Currently, if a TSX-V issuer wishes to distribute securities to an existing securityholder that is not an accredited investor, the issuer must issue a prospectus or distribute under an exemption to the prospectus rules. As a result, non-accredited investor security holders are forced to acquire additional securities on the secondary market and incur brokerage fees when doing so.

The proposed exemption (not yet applicable to Ontario, but see previous item) considers allowing TSX-V issuers to distribute securities to existing security holders in reliance on their continuous disclosure record.

The proposed exemption would be subject to certain limitations, including the type of security eligible for issue (shares and units) and investment amount ($15,000 per investor within any 12-month period, unless advised otherwise by a registered professional). The offering would need to be announced via press release and would only be available to investors that were securityholders as of the record date. Liability for misrepresentations in any offering document voluntarily provided to such investors would also apply.

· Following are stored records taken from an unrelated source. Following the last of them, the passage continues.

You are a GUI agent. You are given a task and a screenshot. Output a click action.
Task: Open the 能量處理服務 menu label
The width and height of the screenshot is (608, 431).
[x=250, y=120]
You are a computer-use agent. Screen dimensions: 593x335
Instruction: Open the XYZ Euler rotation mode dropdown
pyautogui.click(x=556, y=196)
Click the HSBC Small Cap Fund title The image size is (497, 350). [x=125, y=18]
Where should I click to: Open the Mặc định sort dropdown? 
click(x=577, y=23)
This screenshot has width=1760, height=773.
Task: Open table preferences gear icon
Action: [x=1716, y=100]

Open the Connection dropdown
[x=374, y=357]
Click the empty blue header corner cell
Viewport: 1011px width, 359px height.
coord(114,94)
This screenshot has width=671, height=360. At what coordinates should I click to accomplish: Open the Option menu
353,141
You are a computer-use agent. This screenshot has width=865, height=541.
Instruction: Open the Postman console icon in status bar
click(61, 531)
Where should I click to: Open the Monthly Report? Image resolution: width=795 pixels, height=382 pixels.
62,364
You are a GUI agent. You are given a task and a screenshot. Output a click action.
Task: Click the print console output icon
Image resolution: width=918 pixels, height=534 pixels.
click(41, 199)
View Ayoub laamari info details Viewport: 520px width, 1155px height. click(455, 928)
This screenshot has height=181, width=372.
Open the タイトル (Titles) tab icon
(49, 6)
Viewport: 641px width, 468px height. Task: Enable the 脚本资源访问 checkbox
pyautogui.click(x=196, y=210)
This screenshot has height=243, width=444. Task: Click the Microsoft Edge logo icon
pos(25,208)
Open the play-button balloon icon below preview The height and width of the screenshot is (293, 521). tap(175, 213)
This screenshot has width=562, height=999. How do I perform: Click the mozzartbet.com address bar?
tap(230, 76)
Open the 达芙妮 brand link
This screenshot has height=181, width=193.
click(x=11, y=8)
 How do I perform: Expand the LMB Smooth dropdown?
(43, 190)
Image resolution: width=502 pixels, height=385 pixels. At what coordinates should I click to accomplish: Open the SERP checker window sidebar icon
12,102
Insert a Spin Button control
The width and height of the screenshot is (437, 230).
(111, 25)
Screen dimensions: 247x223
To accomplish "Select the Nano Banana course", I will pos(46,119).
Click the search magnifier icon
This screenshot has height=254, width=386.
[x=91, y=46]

The comment period for these proposed changes closes on January 20, 2014.

We published an eLert on the proposal, which can be read here.

LEGAL BRIEFS AND COMMENTARY

Updates and commentary from Canada and around the world.

FAIR Canada Provides Commentary on the OSC's Proposed Offering Memorandum Exemption

By: Adria Leung Lim

The Canadian Foundation for Advancement of Investor Rights ("FAIR Canada") recently published an article relating to the new offering memorandum ("OM") exemption proposed by the OSC which will be published for public comment in the first quarter of 2014.

Unlike all other Canadian provinces and territories, the OSC previously chose not to introduce the OM exemption because it considered the OM exemption too risky for retail investors. However, in an effort aimed to harmonize itself with the other provinces and to reduce inefficiencies and confusion in the market, the OSC is proposing that the OM exemption, which will be modelled after the Alberta regime, be available to purchasers satisfying certain eligibility criteria in order to invest more than $10,000.

FAIR Canada questions the rationale behind the OSC's proposal to implement the OM exemption, given that compliance with this exemption in other provinces has been found to be "woefully lacking" and retail investor fraud is regularly reported. In general, OMs are often poorly prepared and do not provide the necessary disclosure required, leading to widespread financial loss. FAIR Canada questions whether the OSC has adequate resources to oversee Ontario's current exempt market, and suggests that the OSC should focus on improving compliance with the current exempt market requirements before proceeding with an OM exemption.

The full commentary can be viewed here.

CBB KNOWLEDGE CENTRE

Tips and guidelines to assist our clients in understanding the law and becoming better drafters.

Disclosure Matters: Majority Voting Policy – Management Information Circular Disclosure for TSX Listed Issuers

By: Jennifer Hansen and Jennifer Poirier

In connection with a securityholder meeting at which directors are to be elected, TSX listed issuers are required to disclose in their management information circular whether they have adopted a majority voting policy for uncontested meetings. If they have not adopted a majority voting policy, they must explain their practices for electing directors and the reason they have not adopted such a policy (section 461.3, TSX Company Manual).

Glass Lewis generally recommends that shareholders withhold votes for all members of the governance committee of companies in the S&P/TSX composite index that "explain" rather than adopt a majority voting policy. In addition, Institutional Shareholder Services considers whether an issuer has adopted a majority voting policy for a number of voting recommendations with respect to director elections.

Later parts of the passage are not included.